Tuesday, February 21, 2017

Middlesborough wrap - Middlesborough 3 Oxford United 2


The magic of the FA Cup sometimes feels like having a fire hose rammed into your mouth. You’re forced to consume it in massive overwhelming quantities until you’d rather be dead than have to take  any more.

Magic, like religion, is a convenient way of explaining things so complex and nuanced that you can’t come up with a rational explanation for it. The FA Cup offers the unique magic of possibility; that a non-league team can compete with a mega-giant of the game, but this is simply because it's the only  competition that doesn't stratify or seed teams so that the big teams have to mix with the riff raff. And then there are the magic of shocks, but if you think about the thousands of games that have been played in 145 years of the competition, by the law of averages some of those games will have unexpected outcomes. 

But what about that magical unerring belief anything can happen and that your name is on the cup? Yes, but every team starts every game in the FA Cup off the back of a win, it creates a sense of being unbeatable, that something is pre-destined. It is only when reality bites and you’re knocked out that the truth slams home.

All this 'magic' is what drives 3,500 people to travel 230 miles in the hope, against all the odds, that they will be witness to some kind of miraculous moment. It is a ludicrous, reckless gamble.

For forty-five minutes against Middlesborough it looked like normality was being stamped all over those hopes. The injustices of the Premier League, the dog muck of their excessive wealth rubbed into our faces. First through a clumsy penalty, then through a French Beninese reserve. The fact that a team like Middlesborough can sign a Beninese international to not play for them compared to our star player being imported from Motherwell illustrates the gulf that exists. 

And at 2-0 that was pretty much that, or so we thought. Were we going to take an embarrassing  beating? Maybe it was going to be even worse; maybe Middlesbrough would simply hold us while we huffed and puffed. A humiliation and humbling in front of our own fans, their fans and the TV audience.

But, Middlesbrough have the fourth worst form in the Premier League and Oxford the third best in League 1. If relegation and promotion were based on short term form - relevant in a one-off game like this - then we could easily be facing them as equals in the Championship. There may still be a gap, but the League 1/Premier League chasm can be reduced very quickly in the short term.

And with this secret still intact, plus a deepening muscle memory of belief, there lies an ember of hope. Chris Maguire ignites the fire when Guzan leaves a gap so large it might as well be a metaphor for his complacency. A little flick and it’s 2-1. 

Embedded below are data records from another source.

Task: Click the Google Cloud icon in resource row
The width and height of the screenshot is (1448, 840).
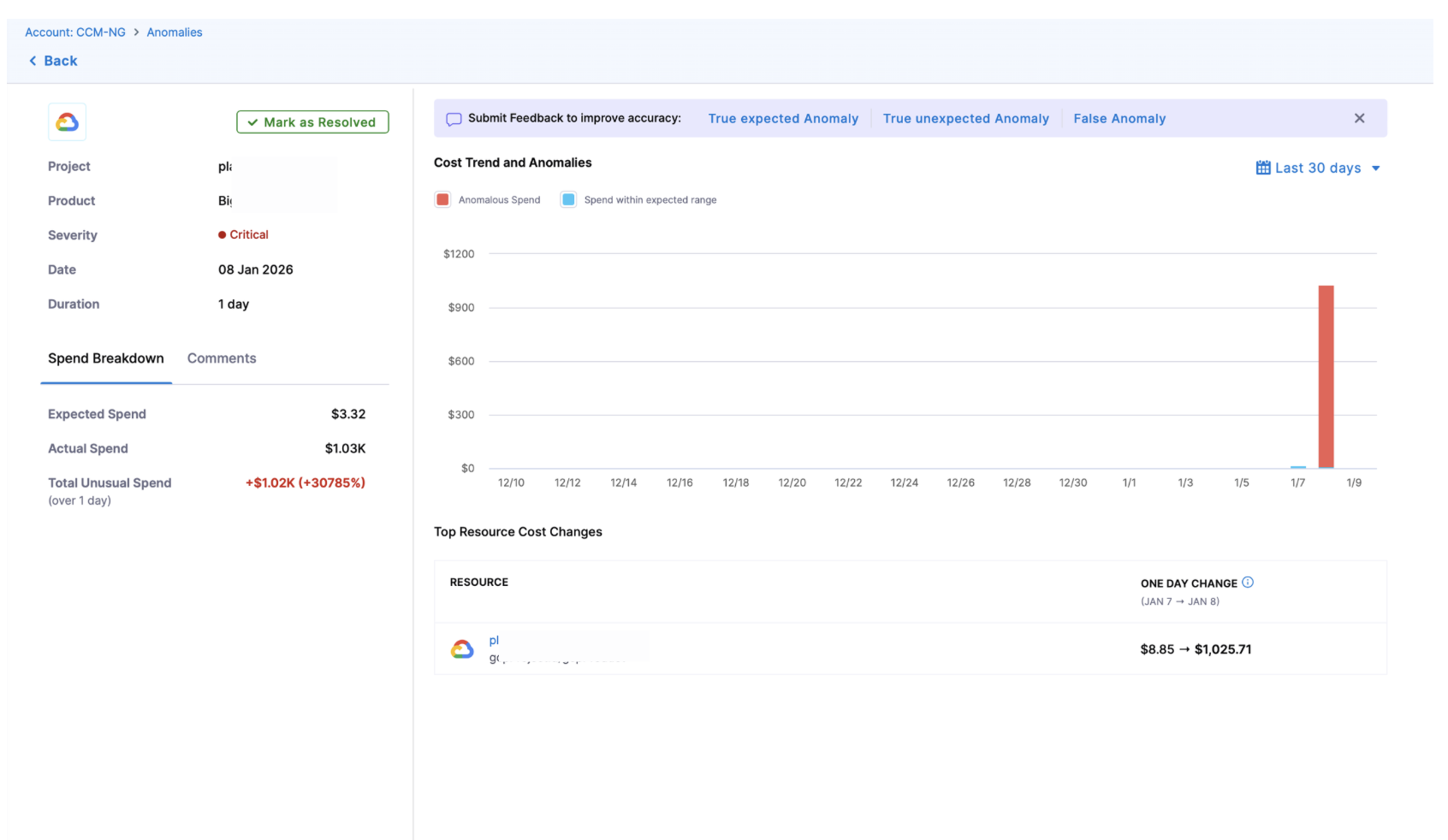Action: coord(462,649)
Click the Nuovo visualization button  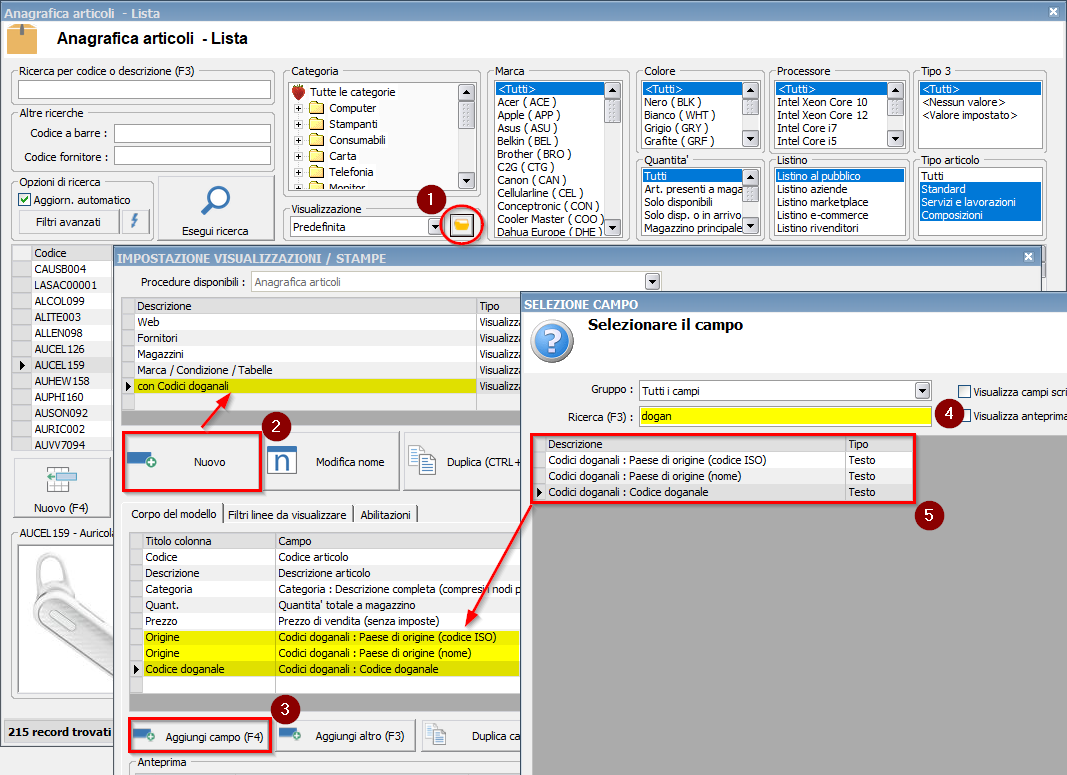coord(192,462)
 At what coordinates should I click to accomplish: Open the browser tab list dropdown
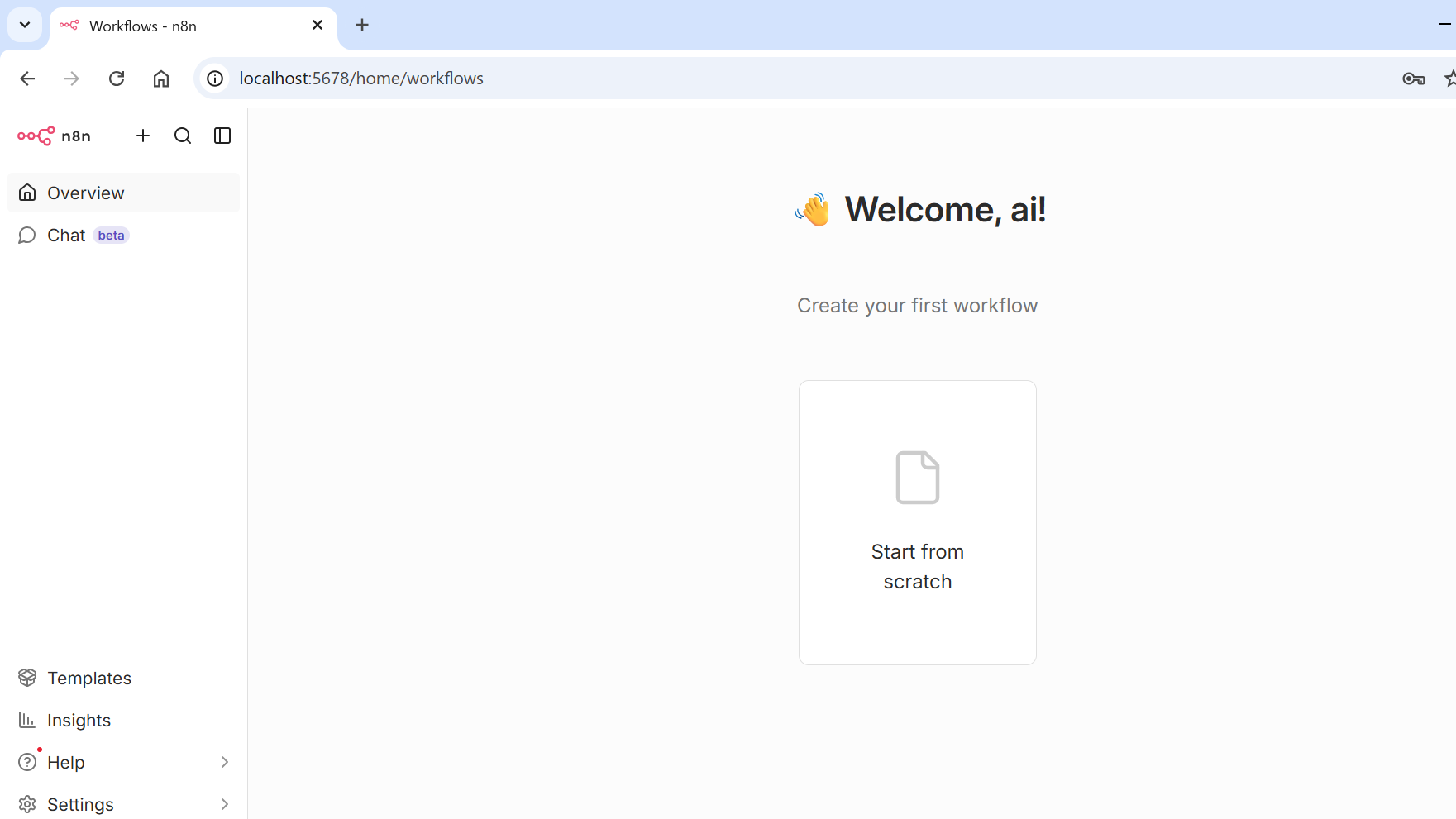pyautogui.click(x=25, y=25)
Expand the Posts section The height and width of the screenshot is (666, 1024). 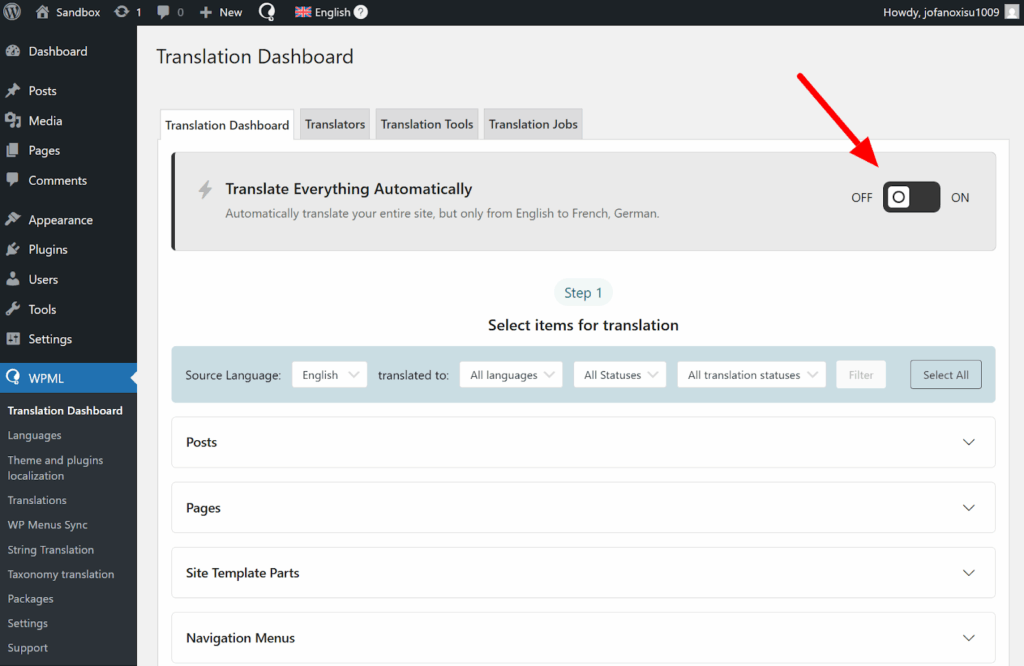(x=583, y=442)
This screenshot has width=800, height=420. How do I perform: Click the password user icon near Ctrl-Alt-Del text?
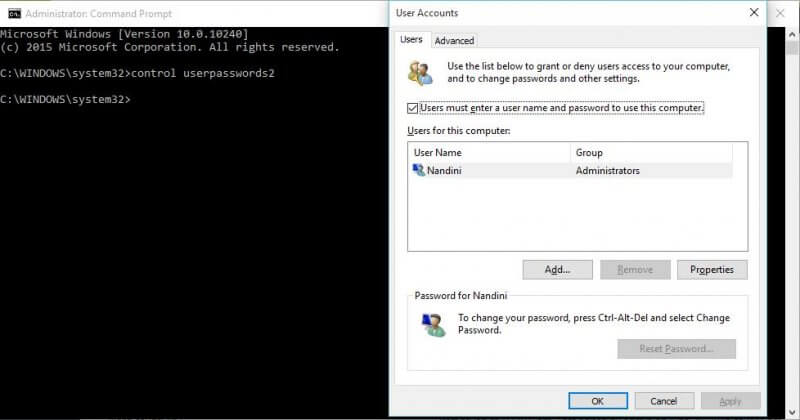(x=433, y=325)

And then sixty seconds in which all the investment is worth it; every trip to St Albans or Tonbridge, every false hope signing, watching jealously as Steve Basham registers a hat-trick against us for Hayes and Yeading. A mass of fans who have travelled a combined distance equivalent to circumventing the globe 50 times, fans that have come in blind faith just to watch the game. Oxford swarm forward in audacious belief, the ball sweeps left to Maguire whose shot drops to Martinez. Goal.

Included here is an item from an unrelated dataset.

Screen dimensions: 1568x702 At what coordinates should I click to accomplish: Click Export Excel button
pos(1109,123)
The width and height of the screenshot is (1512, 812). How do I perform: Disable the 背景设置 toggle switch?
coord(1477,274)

The limbs, as they say, the limbs and limbs and limbs; cascading down the stands. Proper, decent people; the rich who hide their anxieties, the poor who fear the rich, people who live in darkened times, who pay taxes and mortgages, who fret about their futures, who lie awake worrying about their families are pulsing with joyous disbelief.  As one, bonded through the decades, the shared experience that is often the trudge of defeat but occasionally the splatter of victory. This is the magic, right in this moment. 

At the very moment the magic surges it begins to subside. Finally the re-adjustment comes and Stuani prods home for 3-2. Does it matter? For that blissful sixty seconds has created a fusion, an unbreakable bond that makes this marvelous club what it is and will continue to be.

1 comment:

The Nairn Birder said...

Thank you for so eloquently potraying the joy experienced during that fantastic 60 seconds! I travelled 350 miles south for the game, meeting with friends from all corners of the country. With whom I hope to be sitting in a pub with a pint of ale in my hand when in 20 years time reminiscing this moment in time. With my life long friends, all of us tied together by our joint passion for this wonderful football club.